Probably nothing for a while; I've got a lot of work to do (including fiction, and I don't like to read too much during the actual working period of a fiction project), a couple of console games begging to be played, a campaign running.  And then there's that whole social life thing...

When I get the time, I'll pick up the final Dreaming Dark book and probably another China Mieville, since I did enjoy PSS.


----------



## Psionicist (Jul 4, 2007)

Just finished reading *Dark Hollow* by John Connolly. This is the second book in the Bird Parker series (the first book being *Every Dead Thing*). This is a serie of very dark, gruesome thrillers; part Michael Connelly (not related), part Thomas Harris, part Dennis Lehane, part Lovecraft. I can really recommend this author, he writes hauntingly and is not afraid the delve deep into the weaknesses and madness of both the main character and the people he meet. Poetic, Lovecraftian at times.

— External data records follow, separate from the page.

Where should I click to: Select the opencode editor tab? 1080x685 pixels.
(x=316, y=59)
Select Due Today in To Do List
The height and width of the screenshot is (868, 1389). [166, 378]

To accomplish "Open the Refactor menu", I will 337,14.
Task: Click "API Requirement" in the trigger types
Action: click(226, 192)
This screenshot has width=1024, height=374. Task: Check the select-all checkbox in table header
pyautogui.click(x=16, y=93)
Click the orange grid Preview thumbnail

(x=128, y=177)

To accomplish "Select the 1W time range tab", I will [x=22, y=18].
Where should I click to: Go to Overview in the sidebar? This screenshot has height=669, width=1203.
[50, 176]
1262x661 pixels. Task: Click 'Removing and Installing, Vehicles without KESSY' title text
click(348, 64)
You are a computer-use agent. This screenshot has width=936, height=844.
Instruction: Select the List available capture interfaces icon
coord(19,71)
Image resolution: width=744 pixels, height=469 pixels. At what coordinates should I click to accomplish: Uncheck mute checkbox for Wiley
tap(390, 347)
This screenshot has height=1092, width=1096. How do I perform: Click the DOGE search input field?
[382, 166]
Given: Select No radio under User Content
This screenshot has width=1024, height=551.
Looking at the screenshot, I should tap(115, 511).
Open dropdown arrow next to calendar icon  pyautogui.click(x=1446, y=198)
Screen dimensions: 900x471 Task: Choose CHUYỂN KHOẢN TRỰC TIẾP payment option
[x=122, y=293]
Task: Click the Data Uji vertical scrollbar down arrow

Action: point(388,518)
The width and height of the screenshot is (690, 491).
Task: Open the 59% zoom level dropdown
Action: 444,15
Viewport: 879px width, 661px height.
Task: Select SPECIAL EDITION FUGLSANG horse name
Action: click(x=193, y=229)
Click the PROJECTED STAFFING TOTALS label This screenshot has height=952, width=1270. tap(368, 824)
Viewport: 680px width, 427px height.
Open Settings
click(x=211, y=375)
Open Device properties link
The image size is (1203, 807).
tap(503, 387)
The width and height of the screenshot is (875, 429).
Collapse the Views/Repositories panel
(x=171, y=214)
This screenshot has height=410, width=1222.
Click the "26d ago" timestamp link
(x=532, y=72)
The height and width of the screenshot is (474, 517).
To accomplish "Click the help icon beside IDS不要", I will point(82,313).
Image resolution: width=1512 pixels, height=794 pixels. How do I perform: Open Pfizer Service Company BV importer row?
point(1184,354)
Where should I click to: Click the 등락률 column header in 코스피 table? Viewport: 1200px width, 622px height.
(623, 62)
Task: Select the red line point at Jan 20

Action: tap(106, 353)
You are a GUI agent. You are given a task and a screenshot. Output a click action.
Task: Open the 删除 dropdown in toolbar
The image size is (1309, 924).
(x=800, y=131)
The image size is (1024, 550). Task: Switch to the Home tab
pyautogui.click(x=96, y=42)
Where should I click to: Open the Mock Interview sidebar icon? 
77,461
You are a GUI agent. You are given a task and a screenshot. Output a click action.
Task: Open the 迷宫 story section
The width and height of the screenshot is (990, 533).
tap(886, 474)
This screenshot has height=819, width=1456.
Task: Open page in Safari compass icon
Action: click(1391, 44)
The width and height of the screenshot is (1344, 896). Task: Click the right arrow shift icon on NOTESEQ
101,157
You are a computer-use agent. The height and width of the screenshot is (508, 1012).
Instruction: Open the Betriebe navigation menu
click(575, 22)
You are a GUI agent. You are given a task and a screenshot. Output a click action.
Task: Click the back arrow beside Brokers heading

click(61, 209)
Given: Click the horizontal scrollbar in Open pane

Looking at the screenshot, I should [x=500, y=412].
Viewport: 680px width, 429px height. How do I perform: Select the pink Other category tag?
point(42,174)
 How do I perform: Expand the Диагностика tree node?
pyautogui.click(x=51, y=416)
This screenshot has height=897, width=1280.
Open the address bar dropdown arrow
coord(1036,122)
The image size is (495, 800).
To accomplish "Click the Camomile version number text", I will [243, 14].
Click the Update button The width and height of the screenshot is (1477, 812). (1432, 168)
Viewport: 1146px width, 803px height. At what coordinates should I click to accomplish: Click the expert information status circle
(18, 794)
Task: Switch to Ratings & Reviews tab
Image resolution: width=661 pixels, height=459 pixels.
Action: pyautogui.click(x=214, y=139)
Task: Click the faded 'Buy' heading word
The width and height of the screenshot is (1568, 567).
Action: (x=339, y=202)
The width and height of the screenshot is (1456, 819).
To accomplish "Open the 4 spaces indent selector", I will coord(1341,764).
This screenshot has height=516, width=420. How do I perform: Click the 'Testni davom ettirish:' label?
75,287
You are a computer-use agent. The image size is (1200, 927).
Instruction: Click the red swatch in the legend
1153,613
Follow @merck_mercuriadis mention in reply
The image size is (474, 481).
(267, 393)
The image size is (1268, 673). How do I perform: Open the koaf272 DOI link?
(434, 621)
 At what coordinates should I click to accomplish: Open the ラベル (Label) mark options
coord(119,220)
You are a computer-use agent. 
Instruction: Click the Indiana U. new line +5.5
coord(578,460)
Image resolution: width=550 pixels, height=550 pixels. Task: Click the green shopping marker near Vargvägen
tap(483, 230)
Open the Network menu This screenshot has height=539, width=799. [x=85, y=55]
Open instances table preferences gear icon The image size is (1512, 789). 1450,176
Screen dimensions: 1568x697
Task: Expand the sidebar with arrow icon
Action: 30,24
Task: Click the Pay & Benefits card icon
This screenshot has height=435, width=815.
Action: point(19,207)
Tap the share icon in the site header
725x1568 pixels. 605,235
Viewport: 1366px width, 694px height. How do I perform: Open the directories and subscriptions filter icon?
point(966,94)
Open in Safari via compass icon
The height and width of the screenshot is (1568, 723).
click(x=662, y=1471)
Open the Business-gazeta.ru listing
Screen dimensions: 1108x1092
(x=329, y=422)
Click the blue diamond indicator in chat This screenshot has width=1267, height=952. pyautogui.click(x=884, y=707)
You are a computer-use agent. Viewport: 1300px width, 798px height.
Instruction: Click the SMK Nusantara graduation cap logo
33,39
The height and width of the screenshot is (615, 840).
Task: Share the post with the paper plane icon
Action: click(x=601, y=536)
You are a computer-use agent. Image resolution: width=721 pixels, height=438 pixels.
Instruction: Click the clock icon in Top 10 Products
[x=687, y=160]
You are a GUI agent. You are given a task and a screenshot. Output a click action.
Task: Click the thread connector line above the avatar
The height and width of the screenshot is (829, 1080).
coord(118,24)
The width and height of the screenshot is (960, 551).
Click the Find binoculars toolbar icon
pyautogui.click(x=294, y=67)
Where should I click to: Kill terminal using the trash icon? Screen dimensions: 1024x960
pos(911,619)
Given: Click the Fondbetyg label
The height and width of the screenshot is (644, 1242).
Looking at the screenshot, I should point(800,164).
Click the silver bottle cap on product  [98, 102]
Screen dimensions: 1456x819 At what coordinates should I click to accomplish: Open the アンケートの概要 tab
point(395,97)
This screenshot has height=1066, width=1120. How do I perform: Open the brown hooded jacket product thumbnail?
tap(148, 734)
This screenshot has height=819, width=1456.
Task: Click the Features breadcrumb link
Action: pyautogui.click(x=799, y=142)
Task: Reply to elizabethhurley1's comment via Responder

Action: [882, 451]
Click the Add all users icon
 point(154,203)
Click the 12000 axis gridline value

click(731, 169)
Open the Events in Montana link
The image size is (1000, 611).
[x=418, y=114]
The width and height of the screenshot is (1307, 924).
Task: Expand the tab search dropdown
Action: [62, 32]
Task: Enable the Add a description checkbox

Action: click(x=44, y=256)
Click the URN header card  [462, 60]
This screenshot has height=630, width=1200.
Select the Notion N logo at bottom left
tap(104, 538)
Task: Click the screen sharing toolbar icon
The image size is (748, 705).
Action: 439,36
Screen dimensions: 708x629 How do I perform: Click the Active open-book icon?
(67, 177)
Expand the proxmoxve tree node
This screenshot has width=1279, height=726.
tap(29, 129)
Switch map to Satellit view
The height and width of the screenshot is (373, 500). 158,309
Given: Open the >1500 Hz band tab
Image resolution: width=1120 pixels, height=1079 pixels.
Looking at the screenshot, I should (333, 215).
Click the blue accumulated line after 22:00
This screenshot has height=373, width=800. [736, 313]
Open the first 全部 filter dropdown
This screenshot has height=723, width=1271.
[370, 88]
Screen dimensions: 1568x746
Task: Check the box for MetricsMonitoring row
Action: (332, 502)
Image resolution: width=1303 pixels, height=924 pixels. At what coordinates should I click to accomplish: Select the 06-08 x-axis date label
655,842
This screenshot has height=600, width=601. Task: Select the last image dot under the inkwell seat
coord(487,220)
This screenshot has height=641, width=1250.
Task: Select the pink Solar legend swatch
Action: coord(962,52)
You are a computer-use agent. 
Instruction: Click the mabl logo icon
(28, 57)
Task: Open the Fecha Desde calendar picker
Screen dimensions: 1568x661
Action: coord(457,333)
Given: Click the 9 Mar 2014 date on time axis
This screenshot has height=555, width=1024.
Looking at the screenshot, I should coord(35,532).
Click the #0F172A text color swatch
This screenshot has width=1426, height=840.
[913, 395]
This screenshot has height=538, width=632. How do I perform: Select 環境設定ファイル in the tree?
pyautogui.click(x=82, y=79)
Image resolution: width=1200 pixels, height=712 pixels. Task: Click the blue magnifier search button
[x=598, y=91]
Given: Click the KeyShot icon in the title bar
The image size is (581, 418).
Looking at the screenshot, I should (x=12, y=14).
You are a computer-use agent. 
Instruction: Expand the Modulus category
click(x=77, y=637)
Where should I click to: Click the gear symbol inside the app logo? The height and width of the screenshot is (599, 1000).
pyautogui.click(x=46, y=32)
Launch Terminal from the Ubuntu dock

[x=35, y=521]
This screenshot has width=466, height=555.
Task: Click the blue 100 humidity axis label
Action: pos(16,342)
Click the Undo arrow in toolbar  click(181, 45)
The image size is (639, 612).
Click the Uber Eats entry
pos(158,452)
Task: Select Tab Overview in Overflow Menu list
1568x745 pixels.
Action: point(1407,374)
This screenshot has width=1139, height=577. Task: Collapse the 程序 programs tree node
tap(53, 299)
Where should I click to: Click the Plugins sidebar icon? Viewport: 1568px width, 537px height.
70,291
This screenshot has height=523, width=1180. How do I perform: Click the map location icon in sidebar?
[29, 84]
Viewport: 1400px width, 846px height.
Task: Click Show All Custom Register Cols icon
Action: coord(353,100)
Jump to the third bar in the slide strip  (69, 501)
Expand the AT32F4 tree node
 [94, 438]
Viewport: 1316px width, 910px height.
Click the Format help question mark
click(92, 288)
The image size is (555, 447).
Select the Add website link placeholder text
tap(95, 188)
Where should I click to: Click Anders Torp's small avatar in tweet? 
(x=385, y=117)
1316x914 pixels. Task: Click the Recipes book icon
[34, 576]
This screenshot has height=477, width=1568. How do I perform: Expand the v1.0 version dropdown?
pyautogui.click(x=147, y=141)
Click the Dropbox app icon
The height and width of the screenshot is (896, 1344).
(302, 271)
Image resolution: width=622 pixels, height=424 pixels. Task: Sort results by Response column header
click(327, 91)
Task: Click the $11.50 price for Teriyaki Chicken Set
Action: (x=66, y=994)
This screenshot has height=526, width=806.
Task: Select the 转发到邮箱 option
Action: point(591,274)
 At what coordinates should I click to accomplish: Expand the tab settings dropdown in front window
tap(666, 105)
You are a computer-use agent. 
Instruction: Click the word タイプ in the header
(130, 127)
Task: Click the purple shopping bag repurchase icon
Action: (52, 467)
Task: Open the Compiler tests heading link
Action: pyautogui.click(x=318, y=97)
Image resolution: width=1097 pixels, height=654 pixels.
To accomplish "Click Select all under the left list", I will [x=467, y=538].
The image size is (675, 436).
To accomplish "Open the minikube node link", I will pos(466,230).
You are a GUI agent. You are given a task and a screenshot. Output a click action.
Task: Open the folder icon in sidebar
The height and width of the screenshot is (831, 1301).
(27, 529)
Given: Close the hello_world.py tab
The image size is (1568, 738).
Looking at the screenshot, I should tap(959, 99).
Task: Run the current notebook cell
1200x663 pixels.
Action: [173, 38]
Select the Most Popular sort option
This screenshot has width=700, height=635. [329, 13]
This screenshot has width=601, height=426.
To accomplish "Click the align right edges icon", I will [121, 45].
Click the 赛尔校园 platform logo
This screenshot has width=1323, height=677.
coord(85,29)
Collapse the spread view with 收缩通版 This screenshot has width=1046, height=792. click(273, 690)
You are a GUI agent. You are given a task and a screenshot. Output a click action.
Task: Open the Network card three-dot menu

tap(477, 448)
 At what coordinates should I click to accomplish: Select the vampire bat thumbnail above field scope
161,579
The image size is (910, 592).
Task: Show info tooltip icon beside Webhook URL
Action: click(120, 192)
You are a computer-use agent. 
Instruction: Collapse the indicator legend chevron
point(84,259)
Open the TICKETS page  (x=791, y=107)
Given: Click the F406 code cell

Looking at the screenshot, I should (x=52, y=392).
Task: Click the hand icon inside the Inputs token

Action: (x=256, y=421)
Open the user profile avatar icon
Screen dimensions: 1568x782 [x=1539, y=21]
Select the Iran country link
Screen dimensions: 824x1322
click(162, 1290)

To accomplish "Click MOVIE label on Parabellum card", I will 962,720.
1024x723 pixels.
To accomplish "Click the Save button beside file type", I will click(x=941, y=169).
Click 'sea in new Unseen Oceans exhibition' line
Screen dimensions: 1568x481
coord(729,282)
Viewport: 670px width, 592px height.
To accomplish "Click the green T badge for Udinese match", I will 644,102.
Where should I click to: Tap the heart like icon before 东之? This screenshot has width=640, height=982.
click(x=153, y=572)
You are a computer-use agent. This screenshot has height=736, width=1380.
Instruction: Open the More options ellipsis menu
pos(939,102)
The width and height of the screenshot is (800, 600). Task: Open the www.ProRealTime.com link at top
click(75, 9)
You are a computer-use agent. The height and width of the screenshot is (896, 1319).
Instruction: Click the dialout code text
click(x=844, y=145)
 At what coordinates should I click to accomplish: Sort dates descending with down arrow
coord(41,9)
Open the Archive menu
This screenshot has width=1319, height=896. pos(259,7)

Now, for some contrast, I will read Harry Potter book 2.

Edit 07-11-07: Just read book 3, now reading Harry Potter book 4.

Edit 2: Reading 5...



			
				Torillan said:
			
		

> Just finishing up Gotrek & Felix: the First Omnibus , and will most likely follow up with Cryptonomicon .  After that, I might pick up where I left off with the Fire and Ice saga (Book 3).




I've said this before, but Neal Stephenson is the Quentin Tarantino of books. Cryptonomicon is one of the _coolest_ stories I've ever read. You won't regret reading it.


----------



## Tolen Mar (Jul 4, 2007)

Wombat said:
			
		

> Later this month, of course, it will be Harry Potter




I imagine that later this week or early next, you'll see a lot of people putting this in their list.  I should know...I'm waiting for my pre-order as well.

As far as current reads go, I'm working on 'Duct Tape is Not Enough' by Red Green.  I'm not his target audience yet, but I like his humour in a goofy sort of way.  I'm also reading a friends copy of 'Napalm and Silly Putty' by George Carlin.

For serious work, I'm reading 'What if?'  A series of articles dissecting various historical events and asking the question 'What if it happened this way instead?'  There's a sequal I may pick up at some point.

In other words, I don't want to get into anything too involved since my wife and I will both be reading Harry Potter shortly.


----------



## BadMojo (Jul 4, 2007)

MoogleEmpMog said:
			
		

> *The City of Towers, Keith Baker
> The Shattered Continent, Keith Baker*
> I was very pleasantly surprised by these.  Most novels by game designers don't come off too well, but not only does Keith's enthusiasm for the setting shine through, he actually tells a really enjoyable story with solid characterization, too.  I'll pick up the third one soon.
> .




I enjoyed these books quite a bit, although the third one was a bit of a disappointment for me.  Still, overall I enjoyed the books and wouldn't hesitate to recommend them to anyone who enjoys reading good fantasy.

The opening scene of "The City of Towers" may be one of my favorite beginnings ever.  It was exactly what I imagined large scale combat would look like in a high magic fantasy setting.  For some reason it made me think of what a scene from something like Band of Brothers would look like in a fantasy novel.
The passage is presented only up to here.